While that may be useful for awkward comedic situations (and any number of marriages) I tend to agree with Neil Clark Warren:
In his book Finding the Love of Your Life (originally published by Focus on the Family) he asserts that similarities are money in the bank (of marital harmony) while differences are drains on the account.
Basically, the more similarities you have, the less you have to fight about. Warren included in that book a very specific list of 50 areas of “helpful marriage similarities” where, essentially, similarity or agreement would simplify your life together.
In May of 2000, when Jay and I, in our different ways, were considering this marriage thing a possibility, I brought the list on one of our rambling drives and we began to work our way through it.
At this point I knew Jay wanted to get married, but I didn’t know what God wanted, and I didn’t know what I wanted. So having a list was useful to me: something concrete and definable.
Knowing Jay wanted to marry, and knowing he knew me and my reliance on… well, outside confirmation, you could call it, I completely did not trust him.
Not that I believed he would lie– I already knew him to be one of the most deeply honest and open people I’d met– but I didn’t trust that his innate flexibility wouldn’t mold his answers to be more… compatible than fully accurate.
It was a Monday night when we worked our way through the first half of the list, me making him answer first, because I didn’t want my answers to influence him. Before we’d made it through the first dozen I felt life a simpering “yes-man” because I was agreeing with all of his answers.
~ ~ ~
What I learned that night (and the next, before accepting his proposal Wednesday) greatly set my heart as ease.
When I first “noticed” Jay, my mind made a mental list of the dividing line of differences between us (the biggest I can remember at this moment being the type of movies he would see that I wouldn’t– mainly for the violence). It was literally a “deal-maker” to see in list form–to recognize– the amount of significant similarities we shared.

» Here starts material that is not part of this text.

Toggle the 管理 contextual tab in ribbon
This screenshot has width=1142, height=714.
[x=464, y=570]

If you want to see the whole list you should pick up the book, but I wanted to share the majors as Warren lists them.
First though, as Warren points out, no one thing breaks a relationship on its own; it is about debts vs. credits.
That being said, there are some similarities that are especially important:
- Intelligence (not the same thing as education)

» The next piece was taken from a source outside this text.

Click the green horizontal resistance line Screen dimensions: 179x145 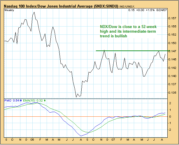pos(131,51)
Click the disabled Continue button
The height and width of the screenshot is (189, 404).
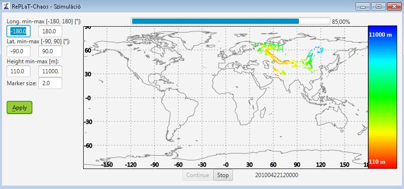198,175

- How smart doesn’t matter, but closeness in level does (feeling markedly superior to your partner is not something I consider healthy)
- What’s important to you: morally, relationally, in how you spend your time
- Intimacy (of the non-sexual kind)
- Are you equally capable/open?
- Expectations about roles
- Do you both know who’s going to make dinner? Change the oil? (Please change your own; it’s so simple and will save you some serious money)
You can see these are all things that could create frustration and discomfort when “nothing” was really wrong in your world. Add in the normal stressors of life (and/or a kid or two) and you’re starting to feel like the ant under a magnifying glass).
When he listed the differences that cause the most problems I found myself nodding like a puppet– Most of us have heard of these being elements in the divorces we’ve been forced to observe:
- Personal habits
- e.g. hygiene, clutter-bug/neat-nick
- Use of Money
- Verbal skills/interest in being verbal
- Energy level
- this last item was one I hadn’t considered before, though I’d heard the others. But (especially having been married over eight years, now) I heartily concur.
Warren’s final observation is that flexibility can smooth over a great many differences; and “love covers a multitude of sins.”
To me the neat thing in all this was learning (the first time I read this book– before I even knew Jay, I believe) that there were things I could do before I was married to significantly reduce the amount of conflict in my married life.
For a (largely) non-confrontational type like me, that was great news!
And it has been a great life. I think of my grandparents and marvel that (Lord willing) I still have many times the years we’ve already spent.
Conflict and snappy comebacks are great for books and sitcoms, but in my own nest what I enjoy most is simple peace.